Kleinbard litigation partner, Matt Haverstick, was quoted in Law360’s article – Del. Revenue At Risk In High Court Unclaimed Property Suit. The article covers the lawsuit by “Pennsylvania, joined by 28 other states, directly challenging Delaware’s views on common law regarding unclaimed property, interpretations that have typically enriched the small state by allowing it to take custody of the lion’s share of the property when the owner’s last known address cannot be found. The challengers are asking the high court to hold instead that the abandoned checks from MoneyGram Payment Systems Inc. fall within the scope of a 1974 statute that says the state where they were purchased, not the state of the holder’s incorporation, should lay claim to the property.”

“Pennsylvania primarily views the case as a statutory matter, according to the state’s counsel Matthew Haverstick of Kleinbard LLC. He said Delaware’s contentions that it should win because a holder may be incorporated there are both nonsensical and against the spirit of the law.

“In the worst-case scenario, if the money can escheat to the state where it’s from, at least it benefits the residents in the state where it’s from,” Haverstick said. “When it’s time for that money to escheat, it should go to build a road in Delaware? The idea that all that money should aggregate to one state is contrary to the whole point of unclaimed property law. Delaware’s position is anti-consumer.”

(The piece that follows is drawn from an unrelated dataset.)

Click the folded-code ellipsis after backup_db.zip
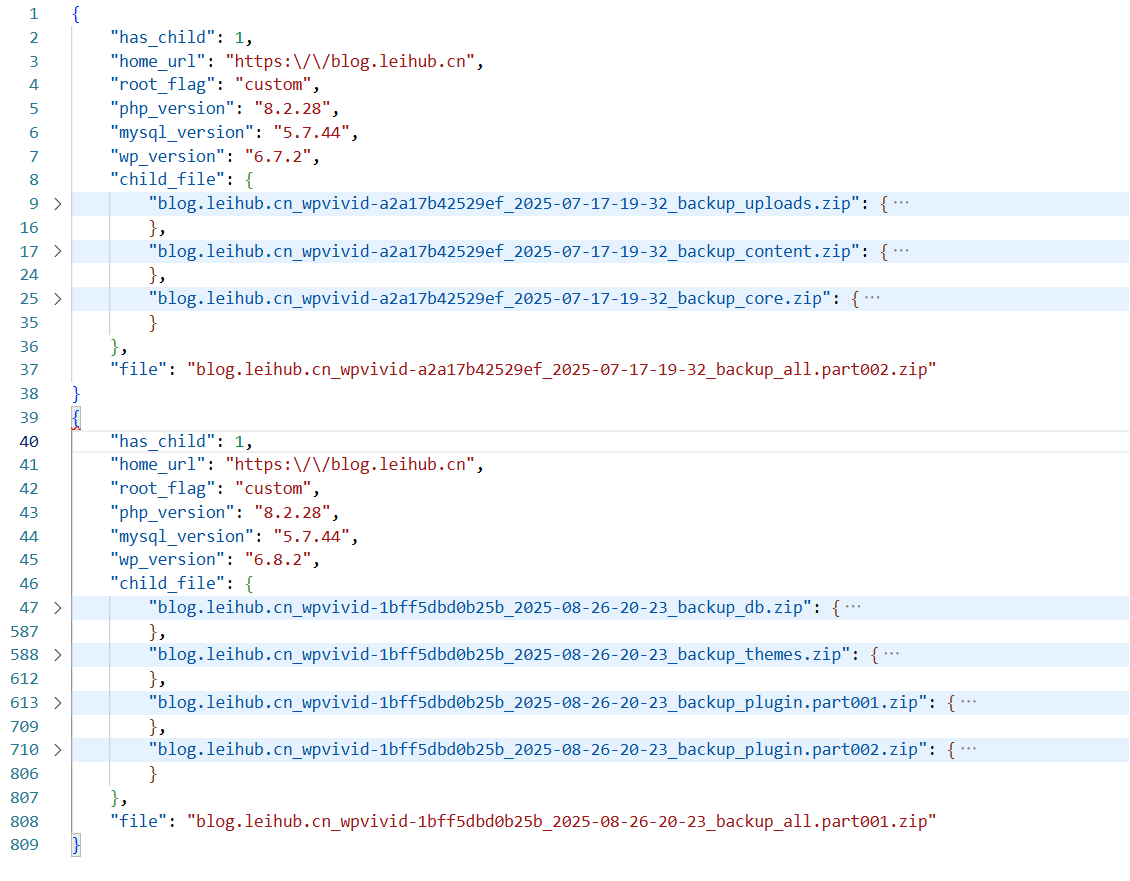The width and height of the screenshot is (1130, 881). click(853, 607)
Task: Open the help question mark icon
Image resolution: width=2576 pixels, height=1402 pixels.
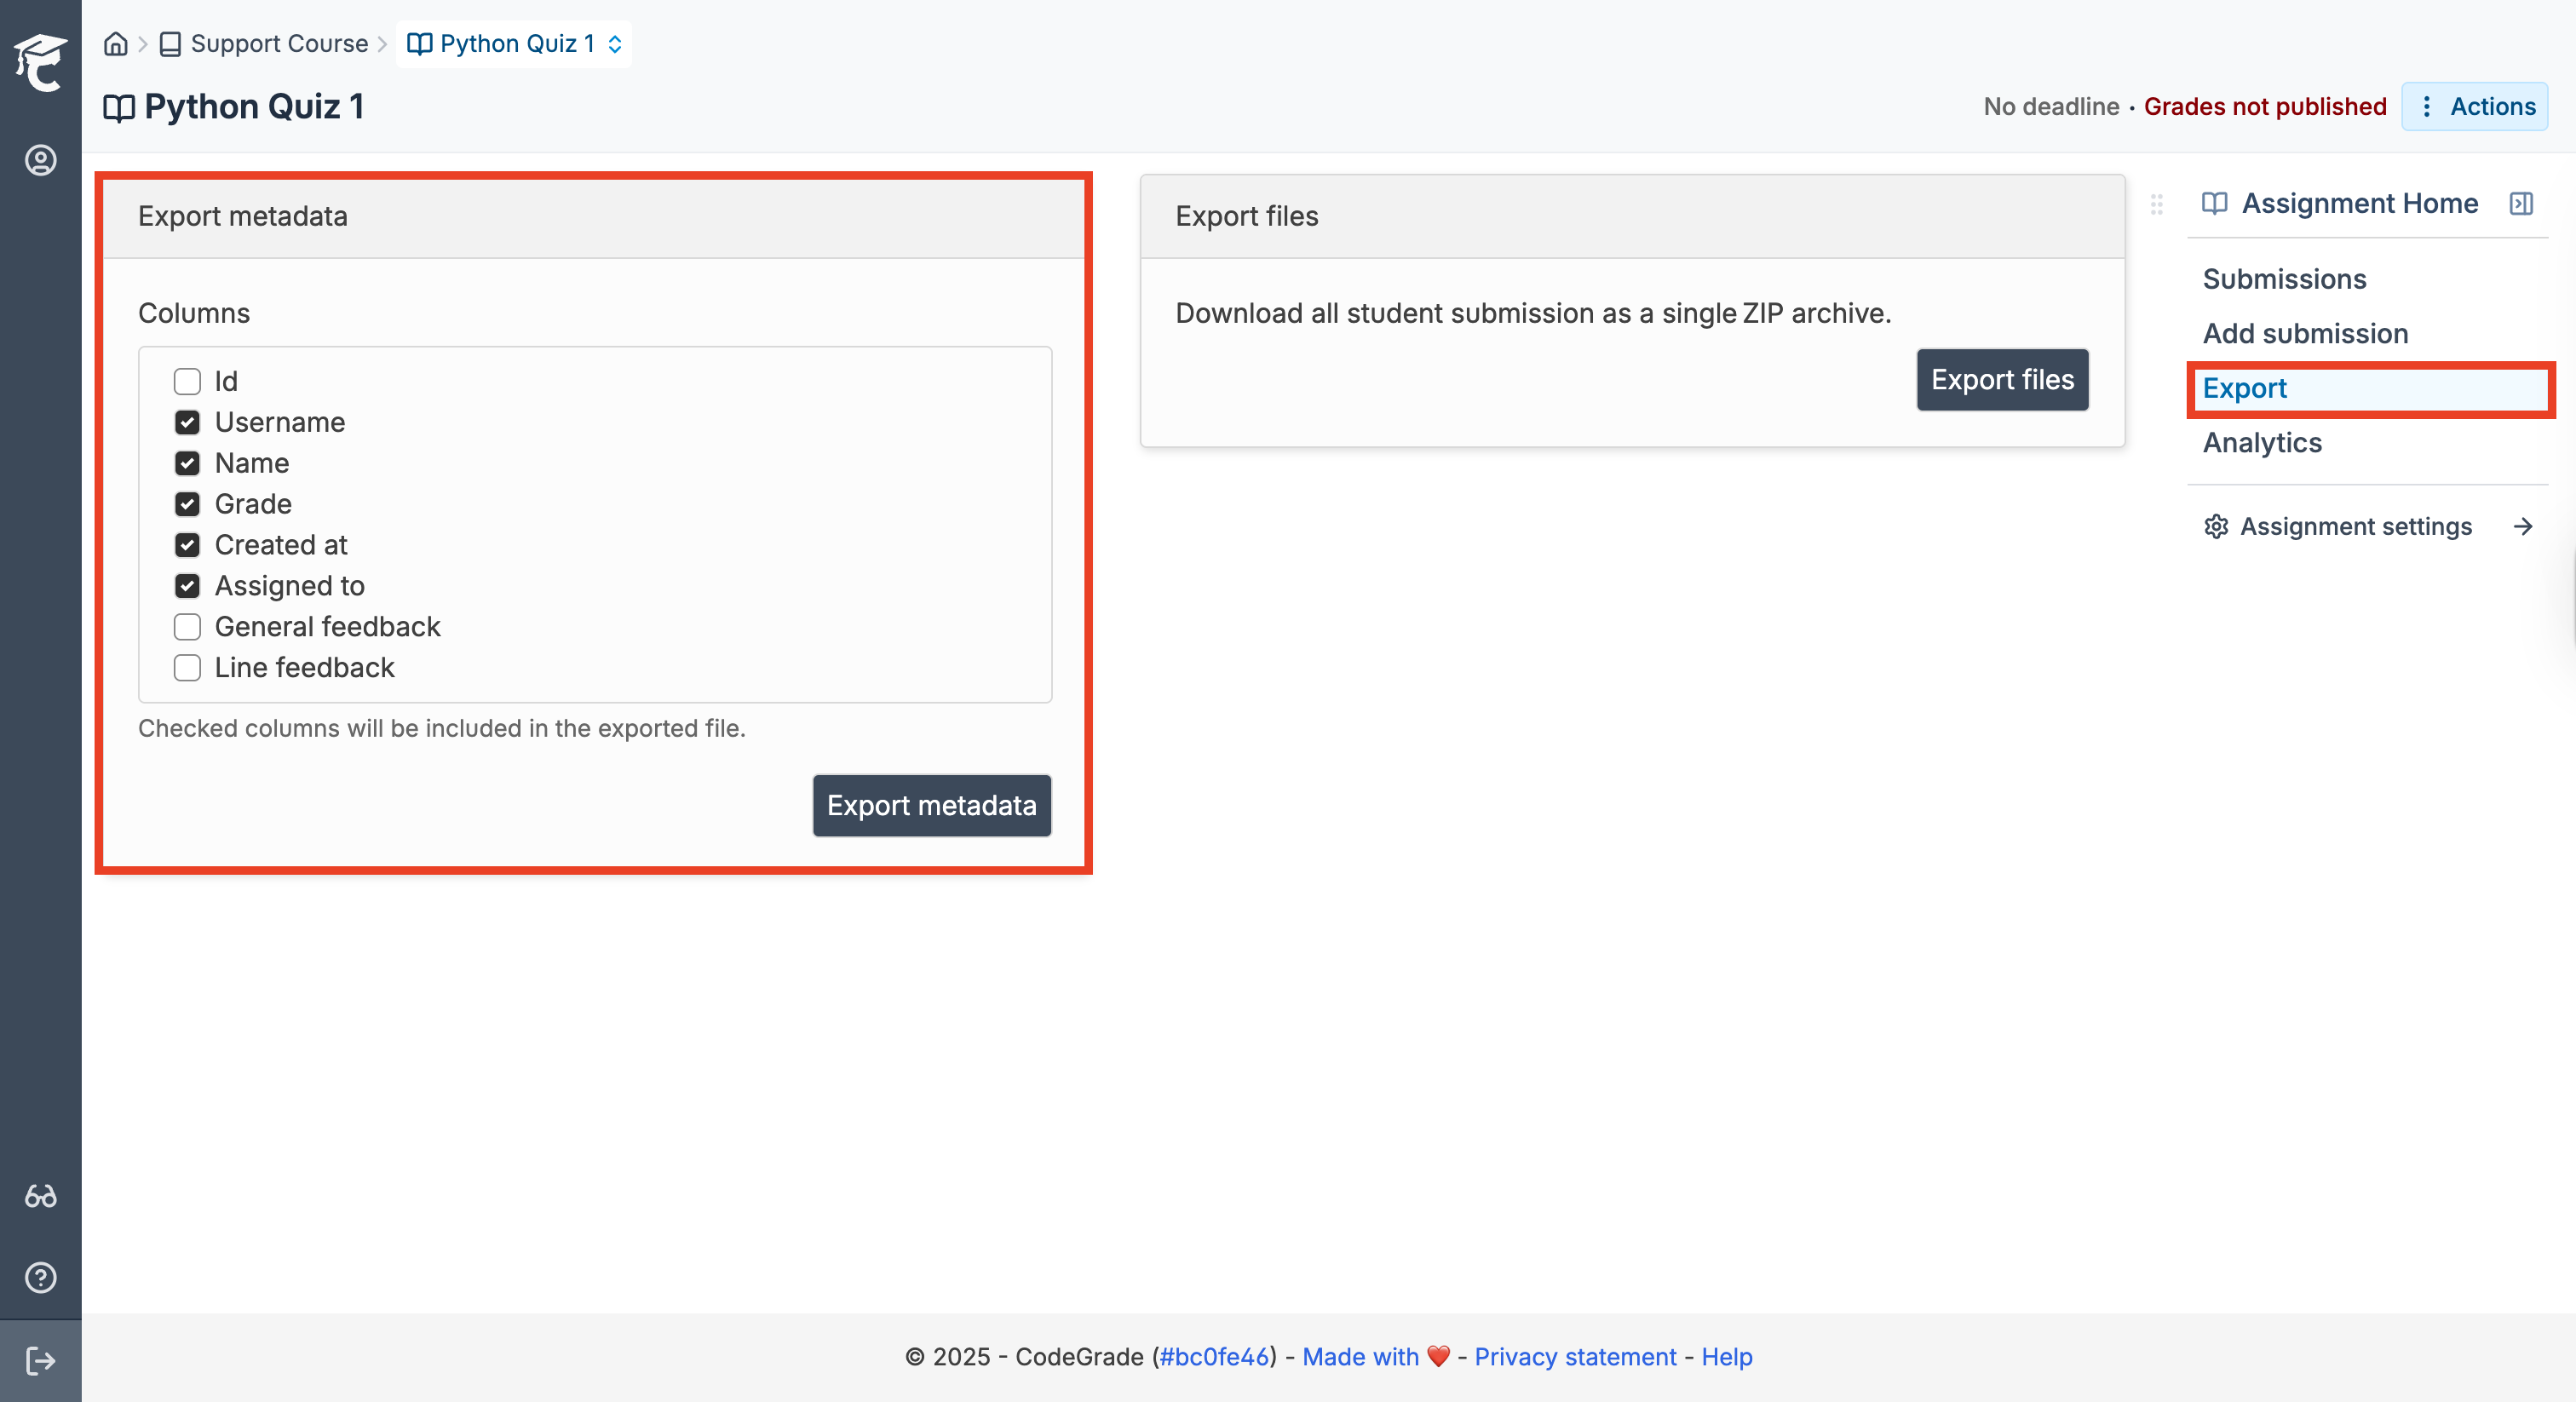Action: point(40,1277)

Kleinbard litigation attorneys Matt Haverstick, Mark Seiberling, Joshua Voss and Lorena Ahumada represent the Pennsylvania Department of Treasury (on behalf of the Commonwealth of Pennsylvania) in a declaratory judgment action in which Treasury seeks to recover in excess of $10 million in unclaimed property funds that were wrongly submitted to the state of Delaware over a 10-year period. The case was originally filed in the U.S. District Court for the Middle District of Pennsylvania against Delaware and MoneyGram, Inc., but the parties agreed to stay that action and pursue the lawsuit in the original jurisdiction of the U.S. Supreme Court.